People reading this might ask why is this article written, so let me answer this question. The purpose is to make it known that there is an ongoing “unofficial” project project where a few core team members are trying to present RedwoodJS community the RedwoodJS online documentation using RAG:
- an architecture that augments the capabilities of a Large Language Model (LLM) like ChatGPT by adding an information retrieval system that provides the data. Adding an information retrieval system gives you control over the data used by an LLM when it formulates a response. For an enterprise solution, RAG architecture means that you can constrain natural language processing to your enterprise content sourced from vectorized documents, images, audio, and video.

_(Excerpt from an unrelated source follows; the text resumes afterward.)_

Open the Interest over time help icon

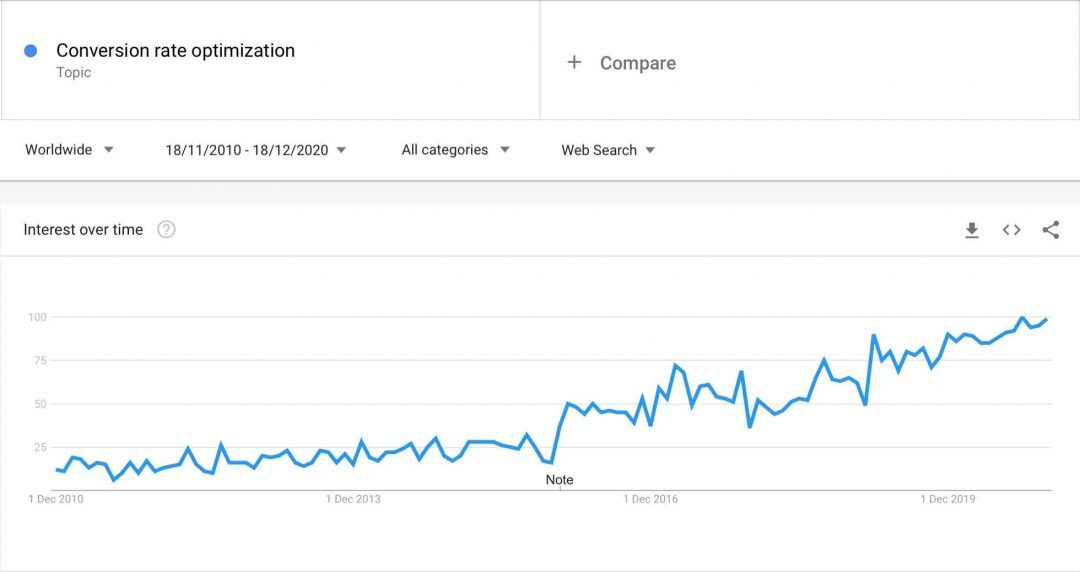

@keith.t.elliott who leads this project may eventually join this discussion (monologue at the moment) to describe his ultimate vision. His availability is rather scarce, so I plan to keep adding to this article describing my own vision.
Hey, I am not sure what all is known but after meeting in person Keith, and I discussed working on something together. He’s been deep into some AI stuff all summer and I have been too. This Fixie lab done at the conference and their generous offer to host the embeddings and agent to add some AI supported docs seemed like a new way to contribute.
There’s two PR’s running for this, one to add a link from the docs. The other used to deploy the agent and collection.
It loks like that initial text might be becasue a setting on the agent. On fixie’s dashboard you can toggle to have the agent send a greeting or not, I’m guessign the greeting has be in part of the prompt or something to that effect. It’s a good call out.
When I load up that deployed preview, it loads a more on pointe message.
This more on point message is somewhat random as I am pretty sure that we run the same instance of the sidekick app.
Similarly, running this app twice (using the same prompt (Getting started with prompts for text-based Generative AI tools | Harvard University Information Technology) you would likely get different reponse, consquence of the LLM getting smarter (also a consequence of RAG)